**Saved data entries:**
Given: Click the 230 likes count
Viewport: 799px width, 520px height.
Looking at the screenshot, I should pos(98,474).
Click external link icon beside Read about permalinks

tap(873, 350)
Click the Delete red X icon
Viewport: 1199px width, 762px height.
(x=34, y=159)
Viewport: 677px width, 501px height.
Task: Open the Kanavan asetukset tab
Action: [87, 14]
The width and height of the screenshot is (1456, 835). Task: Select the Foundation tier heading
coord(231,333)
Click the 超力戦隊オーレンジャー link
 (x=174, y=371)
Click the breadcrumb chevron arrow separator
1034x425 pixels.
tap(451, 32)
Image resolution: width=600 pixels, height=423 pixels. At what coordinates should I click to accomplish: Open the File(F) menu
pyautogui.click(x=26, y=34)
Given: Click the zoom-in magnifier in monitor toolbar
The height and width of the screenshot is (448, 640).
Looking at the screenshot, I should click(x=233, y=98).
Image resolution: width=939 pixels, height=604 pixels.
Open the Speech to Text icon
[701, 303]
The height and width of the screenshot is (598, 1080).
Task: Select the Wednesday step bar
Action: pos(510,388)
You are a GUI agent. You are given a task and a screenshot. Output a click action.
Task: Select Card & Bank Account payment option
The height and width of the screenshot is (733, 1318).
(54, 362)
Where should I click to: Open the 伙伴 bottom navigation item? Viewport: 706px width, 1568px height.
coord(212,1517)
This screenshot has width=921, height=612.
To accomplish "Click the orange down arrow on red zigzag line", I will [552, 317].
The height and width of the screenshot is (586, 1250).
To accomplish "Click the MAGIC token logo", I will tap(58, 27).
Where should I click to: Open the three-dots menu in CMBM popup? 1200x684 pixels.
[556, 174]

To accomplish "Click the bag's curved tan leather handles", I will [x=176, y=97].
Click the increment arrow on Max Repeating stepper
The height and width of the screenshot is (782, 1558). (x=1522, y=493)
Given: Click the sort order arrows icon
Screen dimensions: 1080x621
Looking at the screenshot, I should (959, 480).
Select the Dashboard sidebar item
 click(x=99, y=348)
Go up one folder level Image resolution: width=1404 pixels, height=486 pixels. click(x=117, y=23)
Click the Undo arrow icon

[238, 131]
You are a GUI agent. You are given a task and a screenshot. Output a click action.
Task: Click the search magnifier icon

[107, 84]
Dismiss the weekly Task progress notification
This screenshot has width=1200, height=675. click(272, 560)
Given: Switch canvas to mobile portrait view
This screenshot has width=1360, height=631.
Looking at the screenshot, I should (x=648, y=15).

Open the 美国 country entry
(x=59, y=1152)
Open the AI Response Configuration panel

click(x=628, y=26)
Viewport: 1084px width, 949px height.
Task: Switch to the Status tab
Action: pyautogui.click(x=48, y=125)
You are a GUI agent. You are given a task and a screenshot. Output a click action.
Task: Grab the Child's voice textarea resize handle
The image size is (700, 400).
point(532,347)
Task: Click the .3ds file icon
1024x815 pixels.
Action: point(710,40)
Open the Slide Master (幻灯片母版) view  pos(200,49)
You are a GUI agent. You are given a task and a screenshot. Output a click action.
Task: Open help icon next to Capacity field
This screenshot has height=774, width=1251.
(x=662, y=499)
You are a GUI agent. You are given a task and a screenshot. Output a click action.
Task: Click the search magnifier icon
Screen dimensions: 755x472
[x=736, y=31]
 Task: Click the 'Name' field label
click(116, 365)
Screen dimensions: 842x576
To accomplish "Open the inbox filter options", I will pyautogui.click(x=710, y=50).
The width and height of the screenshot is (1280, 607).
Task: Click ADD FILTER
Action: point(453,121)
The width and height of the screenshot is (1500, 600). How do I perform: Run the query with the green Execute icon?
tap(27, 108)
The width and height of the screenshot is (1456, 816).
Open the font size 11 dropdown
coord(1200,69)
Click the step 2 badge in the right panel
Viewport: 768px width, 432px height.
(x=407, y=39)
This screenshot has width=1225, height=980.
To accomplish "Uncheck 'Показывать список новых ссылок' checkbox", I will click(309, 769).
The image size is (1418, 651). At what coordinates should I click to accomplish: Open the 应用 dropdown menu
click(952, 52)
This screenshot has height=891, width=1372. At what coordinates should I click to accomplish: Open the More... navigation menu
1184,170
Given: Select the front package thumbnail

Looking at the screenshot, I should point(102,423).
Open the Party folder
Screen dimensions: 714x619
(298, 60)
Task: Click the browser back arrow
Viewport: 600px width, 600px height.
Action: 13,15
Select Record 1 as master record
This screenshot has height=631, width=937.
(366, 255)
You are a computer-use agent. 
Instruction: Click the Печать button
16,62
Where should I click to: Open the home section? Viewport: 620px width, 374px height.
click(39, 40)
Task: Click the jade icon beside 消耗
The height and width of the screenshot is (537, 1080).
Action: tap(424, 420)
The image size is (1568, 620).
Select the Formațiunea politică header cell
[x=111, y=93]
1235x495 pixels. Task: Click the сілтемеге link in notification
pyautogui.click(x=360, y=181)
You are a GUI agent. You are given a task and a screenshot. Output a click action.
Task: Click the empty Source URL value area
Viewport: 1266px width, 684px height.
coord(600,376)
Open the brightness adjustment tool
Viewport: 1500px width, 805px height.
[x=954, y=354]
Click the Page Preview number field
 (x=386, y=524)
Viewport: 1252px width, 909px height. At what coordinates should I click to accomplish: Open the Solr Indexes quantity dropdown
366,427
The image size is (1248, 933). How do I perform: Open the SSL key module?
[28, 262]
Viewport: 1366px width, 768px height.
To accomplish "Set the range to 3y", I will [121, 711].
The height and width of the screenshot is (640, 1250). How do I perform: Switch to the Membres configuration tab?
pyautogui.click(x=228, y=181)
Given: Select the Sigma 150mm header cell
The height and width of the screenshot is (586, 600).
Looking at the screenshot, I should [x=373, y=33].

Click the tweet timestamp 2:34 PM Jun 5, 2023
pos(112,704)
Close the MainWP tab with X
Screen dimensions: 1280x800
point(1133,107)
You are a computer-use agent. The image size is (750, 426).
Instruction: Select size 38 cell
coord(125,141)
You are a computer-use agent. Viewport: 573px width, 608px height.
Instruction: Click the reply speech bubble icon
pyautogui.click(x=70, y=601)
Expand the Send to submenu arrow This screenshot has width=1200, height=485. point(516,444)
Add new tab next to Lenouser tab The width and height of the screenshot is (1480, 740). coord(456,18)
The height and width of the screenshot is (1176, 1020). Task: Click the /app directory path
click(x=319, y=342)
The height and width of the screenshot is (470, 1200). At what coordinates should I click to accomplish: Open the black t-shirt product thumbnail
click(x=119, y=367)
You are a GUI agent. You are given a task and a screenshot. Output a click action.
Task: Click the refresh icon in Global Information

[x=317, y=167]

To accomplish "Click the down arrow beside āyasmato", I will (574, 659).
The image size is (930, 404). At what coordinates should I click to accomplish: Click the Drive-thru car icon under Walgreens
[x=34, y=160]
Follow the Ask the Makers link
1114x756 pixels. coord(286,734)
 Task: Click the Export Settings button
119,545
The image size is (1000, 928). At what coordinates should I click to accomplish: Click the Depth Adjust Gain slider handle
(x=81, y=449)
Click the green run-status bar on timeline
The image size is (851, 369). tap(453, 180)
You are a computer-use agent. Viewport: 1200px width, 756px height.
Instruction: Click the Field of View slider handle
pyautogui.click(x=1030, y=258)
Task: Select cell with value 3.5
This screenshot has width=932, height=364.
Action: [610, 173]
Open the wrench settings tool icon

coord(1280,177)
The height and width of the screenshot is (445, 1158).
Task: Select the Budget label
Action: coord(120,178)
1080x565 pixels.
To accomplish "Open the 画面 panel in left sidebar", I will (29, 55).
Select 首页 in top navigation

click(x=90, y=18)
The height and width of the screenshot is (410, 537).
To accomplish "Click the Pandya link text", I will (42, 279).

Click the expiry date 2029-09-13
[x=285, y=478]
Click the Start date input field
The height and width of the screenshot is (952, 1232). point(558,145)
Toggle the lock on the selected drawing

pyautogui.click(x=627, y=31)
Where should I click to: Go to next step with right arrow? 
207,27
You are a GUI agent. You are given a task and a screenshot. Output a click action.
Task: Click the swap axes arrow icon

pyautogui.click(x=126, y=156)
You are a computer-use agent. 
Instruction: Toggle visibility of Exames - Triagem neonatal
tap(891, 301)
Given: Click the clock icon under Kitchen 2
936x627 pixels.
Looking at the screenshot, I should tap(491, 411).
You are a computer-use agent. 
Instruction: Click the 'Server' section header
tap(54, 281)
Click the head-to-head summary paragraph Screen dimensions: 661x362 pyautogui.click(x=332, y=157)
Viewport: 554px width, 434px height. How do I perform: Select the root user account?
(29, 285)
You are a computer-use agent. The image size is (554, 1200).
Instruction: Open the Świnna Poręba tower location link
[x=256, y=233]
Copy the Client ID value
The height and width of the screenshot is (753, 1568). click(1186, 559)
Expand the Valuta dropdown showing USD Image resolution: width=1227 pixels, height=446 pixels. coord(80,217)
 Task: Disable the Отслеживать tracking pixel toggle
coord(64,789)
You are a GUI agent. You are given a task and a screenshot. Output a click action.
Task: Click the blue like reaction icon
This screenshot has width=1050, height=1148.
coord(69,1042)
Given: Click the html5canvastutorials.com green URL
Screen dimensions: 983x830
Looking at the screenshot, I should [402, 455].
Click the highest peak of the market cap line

**What to produce:**
Count every line of the data in which the word "Expand" appears, and report only the total.

**Exercise solution:**
2